WHAT YOU WILL DO — How do the lines below between the ones holding "Go to the Alerts footer link" and "Click the home icon beside 首页", inclusive, read? Give them again exactly, with no other lines.

[[ GIVEN ENTRIES, beginning ]]

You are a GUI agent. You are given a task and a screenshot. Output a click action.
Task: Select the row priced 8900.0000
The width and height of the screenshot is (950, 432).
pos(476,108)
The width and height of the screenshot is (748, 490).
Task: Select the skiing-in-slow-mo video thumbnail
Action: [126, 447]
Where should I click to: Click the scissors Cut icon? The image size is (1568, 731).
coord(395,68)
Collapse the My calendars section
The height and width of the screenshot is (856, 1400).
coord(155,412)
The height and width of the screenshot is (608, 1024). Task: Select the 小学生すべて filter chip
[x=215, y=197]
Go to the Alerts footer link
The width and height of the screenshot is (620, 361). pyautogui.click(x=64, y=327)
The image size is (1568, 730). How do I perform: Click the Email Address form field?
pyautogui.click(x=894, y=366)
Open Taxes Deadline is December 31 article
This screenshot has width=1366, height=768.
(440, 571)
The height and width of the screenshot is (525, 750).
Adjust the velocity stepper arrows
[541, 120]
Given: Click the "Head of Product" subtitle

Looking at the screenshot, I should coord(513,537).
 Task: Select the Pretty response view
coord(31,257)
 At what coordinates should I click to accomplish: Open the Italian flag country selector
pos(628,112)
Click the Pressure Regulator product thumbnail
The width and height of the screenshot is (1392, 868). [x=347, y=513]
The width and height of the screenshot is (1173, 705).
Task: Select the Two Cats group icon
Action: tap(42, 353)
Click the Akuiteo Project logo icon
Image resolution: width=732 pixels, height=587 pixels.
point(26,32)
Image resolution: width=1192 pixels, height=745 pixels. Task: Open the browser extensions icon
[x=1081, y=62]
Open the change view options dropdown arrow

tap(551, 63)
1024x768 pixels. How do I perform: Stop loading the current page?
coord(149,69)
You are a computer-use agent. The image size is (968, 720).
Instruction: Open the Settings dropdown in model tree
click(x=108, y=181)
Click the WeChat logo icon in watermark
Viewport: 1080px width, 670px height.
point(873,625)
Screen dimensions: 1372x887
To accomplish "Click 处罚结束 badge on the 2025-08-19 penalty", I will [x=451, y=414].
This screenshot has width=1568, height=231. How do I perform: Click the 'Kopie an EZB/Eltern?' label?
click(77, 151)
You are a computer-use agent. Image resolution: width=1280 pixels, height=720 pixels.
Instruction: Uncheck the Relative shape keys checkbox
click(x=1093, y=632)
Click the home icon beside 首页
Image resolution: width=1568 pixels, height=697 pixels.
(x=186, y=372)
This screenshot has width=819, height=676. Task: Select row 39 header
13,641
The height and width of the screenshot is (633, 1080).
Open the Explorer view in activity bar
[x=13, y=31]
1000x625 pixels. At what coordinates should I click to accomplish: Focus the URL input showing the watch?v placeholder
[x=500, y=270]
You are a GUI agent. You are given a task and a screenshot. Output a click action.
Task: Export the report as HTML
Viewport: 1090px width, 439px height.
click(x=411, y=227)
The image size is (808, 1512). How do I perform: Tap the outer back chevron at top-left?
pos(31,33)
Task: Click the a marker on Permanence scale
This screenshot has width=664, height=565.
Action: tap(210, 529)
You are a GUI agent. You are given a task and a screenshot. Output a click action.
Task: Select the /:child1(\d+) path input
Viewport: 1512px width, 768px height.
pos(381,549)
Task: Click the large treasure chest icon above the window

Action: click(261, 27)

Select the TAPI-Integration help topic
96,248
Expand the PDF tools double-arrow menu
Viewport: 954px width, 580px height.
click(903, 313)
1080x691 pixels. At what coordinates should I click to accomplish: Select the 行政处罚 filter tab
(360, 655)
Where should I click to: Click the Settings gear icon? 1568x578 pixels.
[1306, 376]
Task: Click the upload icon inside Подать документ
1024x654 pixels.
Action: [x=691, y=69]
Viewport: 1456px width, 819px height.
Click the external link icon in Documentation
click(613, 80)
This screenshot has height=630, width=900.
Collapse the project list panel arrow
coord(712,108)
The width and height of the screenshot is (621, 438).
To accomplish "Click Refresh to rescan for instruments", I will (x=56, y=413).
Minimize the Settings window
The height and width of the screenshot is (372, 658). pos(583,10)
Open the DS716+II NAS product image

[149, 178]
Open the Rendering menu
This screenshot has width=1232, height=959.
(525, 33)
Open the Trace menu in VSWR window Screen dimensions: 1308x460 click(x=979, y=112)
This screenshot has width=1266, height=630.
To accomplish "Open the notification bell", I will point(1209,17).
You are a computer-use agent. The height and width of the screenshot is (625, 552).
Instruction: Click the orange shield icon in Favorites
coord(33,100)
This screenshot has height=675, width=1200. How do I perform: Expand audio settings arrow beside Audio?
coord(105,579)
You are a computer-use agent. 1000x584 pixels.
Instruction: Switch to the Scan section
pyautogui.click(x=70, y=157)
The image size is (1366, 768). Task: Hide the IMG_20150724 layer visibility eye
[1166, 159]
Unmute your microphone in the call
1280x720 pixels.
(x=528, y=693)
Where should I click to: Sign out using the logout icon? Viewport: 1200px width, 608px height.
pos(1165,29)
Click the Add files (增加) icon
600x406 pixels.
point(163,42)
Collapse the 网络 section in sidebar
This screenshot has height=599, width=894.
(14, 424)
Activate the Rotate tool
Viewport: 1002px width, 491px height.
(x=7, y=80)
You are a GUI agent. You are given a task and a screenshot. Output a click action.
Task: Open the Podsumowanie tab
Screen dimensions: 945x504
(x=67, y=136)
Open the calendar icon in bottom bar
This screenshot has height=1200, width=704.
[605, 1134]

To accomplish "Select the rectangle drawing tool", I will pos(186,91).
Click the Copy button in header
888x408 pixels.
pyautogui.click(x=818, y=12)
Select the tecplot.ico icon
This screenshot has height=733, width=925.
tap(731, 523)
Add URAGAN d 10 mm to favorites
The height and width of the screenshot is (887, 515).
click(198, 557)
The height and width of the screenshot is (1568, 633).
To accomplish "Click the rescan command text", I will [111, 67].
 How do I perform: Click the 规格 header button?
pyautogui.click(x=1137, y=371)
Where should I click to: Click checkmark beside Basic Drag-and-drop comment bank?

[[ GIVEN ENTRIES, end ]]

PROBLEM SOLUTION —
Go to the Alerts footer link
The width and height of the screenshot is (620, 361). pyautogui.click(x=64, y=327)
The image size is (1568, 730). How do I perform: Click the Email Address form field?
pyautogui.click(x=894, y=366)
Open Taxes Deadline is December 31 article
This screenshot has width=1366, height=768.
(440, 571)
The height and width of the screenshot is (525, 750).
Adjust the velocity stepper arrows
[541, 120]
Given: Click the "Head of Product" subtitle

Looking at the screenshot, I should coord(513,537).
 Task: Select the Pretty response view
coord(31,257)
 At what coordinates should I click to accomplish: Open the Italian flag country selector
pos(628,112)
Click the Pressure Regulator product thumbnail
The width and height of the screenshot is (1392, 868). [x=347, y=513]
The width and height of the screenshot is (1173, 705).
Task: Select the Two Cats group icon
Action: tap(42, 353)
Click the Akuiteo Project logo icon
Image resolution: width=732 pixels, height=587 pixels.
point(26,32)
Image resolution: width=1192 pixels, height=745 pixels. Task: Open the browser extensions icon
[x=1081, y=62]
Open the change view options dropdown arrow

tap(551, 63)
1024x768 pixels. How do I perform: Stop loading the current page?
coord(149,69)
You are a computer-use agent. The image size is (968, 720).
Instruction: Open the Settings dropdown in model tree
click(x=108, y=181)
Click the WeChat logo icon in watermark
Viewport: 1080px width, 670px height.
point(873,625)
Screen dimensions: 1372x887
To accomplish "Click 处罚结束 badge on the 2025-08-19 penalty", I will [x=451, y=414].
This screenshot has width=1568, height=231. How do I perform: Click the 'Kopie an EZB/Eltern?' label?
click(77, 151)
You are a computer-use agent. Image resolution: width=1280 pixels, height=720 pixels.
Instruction: Uncheck the Relative shape keys checkbox
click(x=1093, y=632)
Click the home icon beside 首页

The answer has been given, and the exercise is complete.